> _TASK INSTRUCTIONS_:
A: According to the article on India's border infrastructure, how long is India's border with China?
B: Pick up the explainer on India's border infrastructure right after its final sentence and carry it forward.

> _TEXT TO READ_:
--
Explained | How is the government ramping up border infrastructure? 

What is India building in Ladakh, Arunachal Pradesh and other places in the north and east? Besides roads, what other connectivity is India looking at? Why are projects being executed in countries such as Myanmar, Bangladesh, Bhutan, Nepal and Sri Lanka?

The story so far: At an unscheduled briefing during a Parliament session this week, External Affairs Minister S. Jaishankar released details of the government’s projects on border infrastructure and connectivity. It focused on initiatives in the north and east along India’s 3,488 km border with China (Line of Actual Control or LAC), including ramping up infrastructure on the Indian side in Ladakh, Himachal Pradesh, Uttarakhand, Sikkim, and Arunachal Pradesh, as well as projects connecting India to “friendly” neighbouring states such as Bangladesh, Bhutan, Nepal and Myanmar.

What was the purpose of the briefing?

Speaking to journalists, Mr. Jaishankar said the Modi government has “focused on rapid development of infrastructure along Northern Borders with China for obvious strategic reasons”. This was a reference to successive skirmishes with the Chinese People’s Liberation Army in Chumar in 2014, Doklam in 2017 and the ongoing standoff along the entire LAC since April 2020 when the Chinese army amassed troops along the border, which resulted in the Galwan clashes, the first such violent incident in 45 years. “Behind the debate that we often witness on the India-China border, including that of questions asked by the Opposition, one needs to look at what goes into our border preparedness. It’s the quality of our structures, the technology involved and its maintenance,” he added, indicating that the purpose of the briefing was to counter the Opposition’s questions on the India-China situation during the parliamentary session.

What initiatives did the briefing outline?

An official document released, highlighted a multi-pronged approach — improving connectivity to the LAC through roads, bridges and tunnels, improving cross-border connectivity to neighbouring countries via highways, bridges, inland waterways, railroads, electricity lines and fuel pipelines, modernising and constructing integrated check posts (ICPs) at all the border crossings to smooth trade, and funding and constructing infrastructure projects in neighbouring countries.

While many of these projects have commenced or been in the pipeline for several decades, the government claimed that it has accelerated them and completed execution. For example, the government said that the length of roads constructed in the China border areas in the period from 2014 to 2022 (6,806 km) “is almost double the length” constructed from 2008-2014 (3,610 km), and cited a similar case for bridges built.
--
> _GIVEN INFORMATION_:
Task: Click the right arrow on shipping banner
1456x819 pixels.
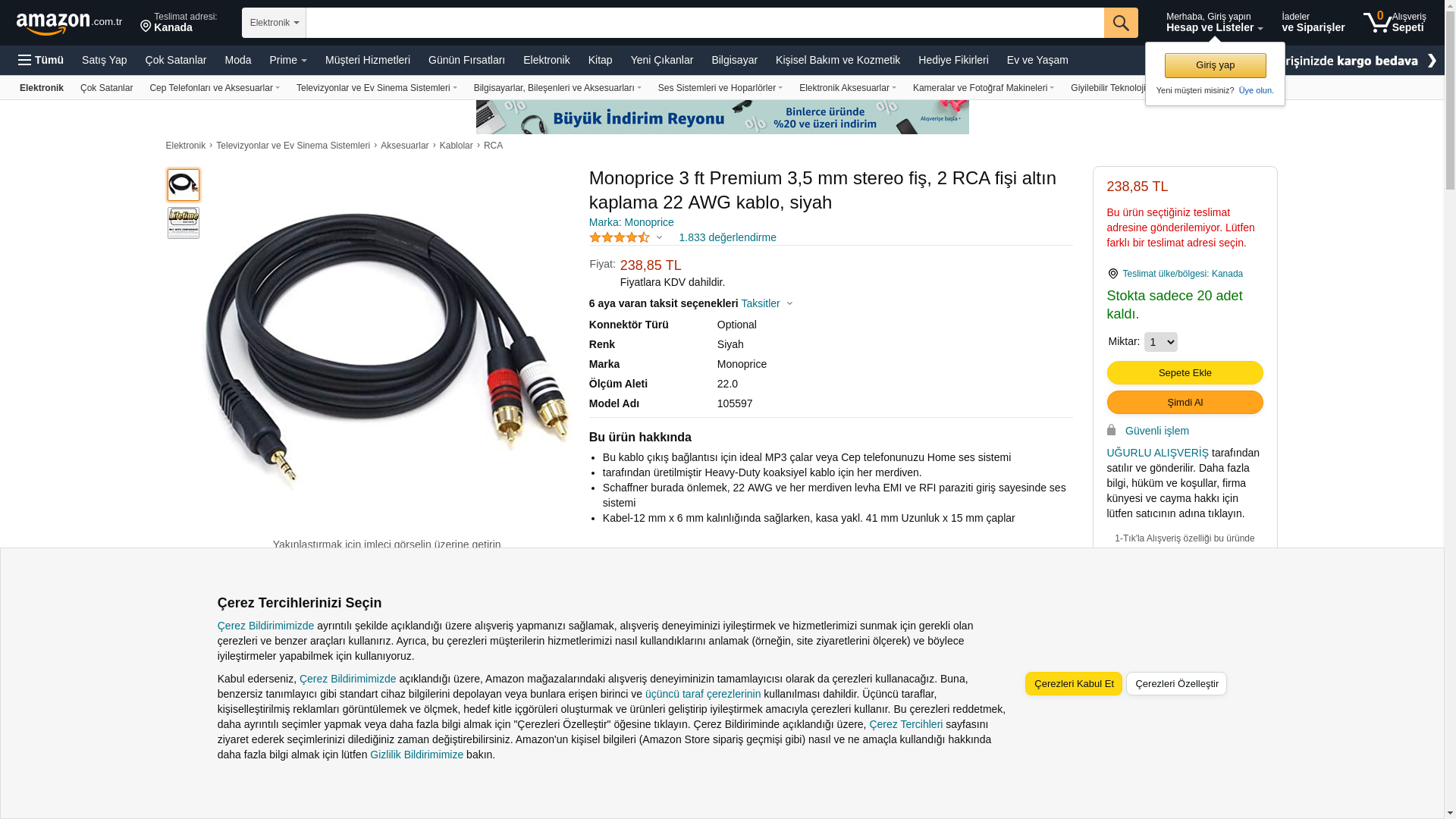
--
> _RESPONSES PER TASK_:
A: 3,488 km

B:
What about neighbourhood projects?

The report lists dozens of projects in the neighbourhood that have been planned, financed or constructed — some involve major outlays like the railway links to Nepal and Bangladesh, the Mahakali motorable bridge and the Maitri Setu between Tripura and Bangladesh, the Kaladan Multi-Modal Transit Transport Project (KMTTP) which includes a 158 km waterway, the Sittwe port project and road to Mizoram. It also speaks of “South Asia’s first cross-border petroleum products pipeline” between Motihari in India and Amlekhgunj in Nepal, another High Speed Diesel pipeline with Bangladesh that will reduce petrol prices and road congestion, and a Bhutanese dry port in Pasakha bordering West Bengal being developed under an Indian government grant.

Is there a significance to the timing of the report?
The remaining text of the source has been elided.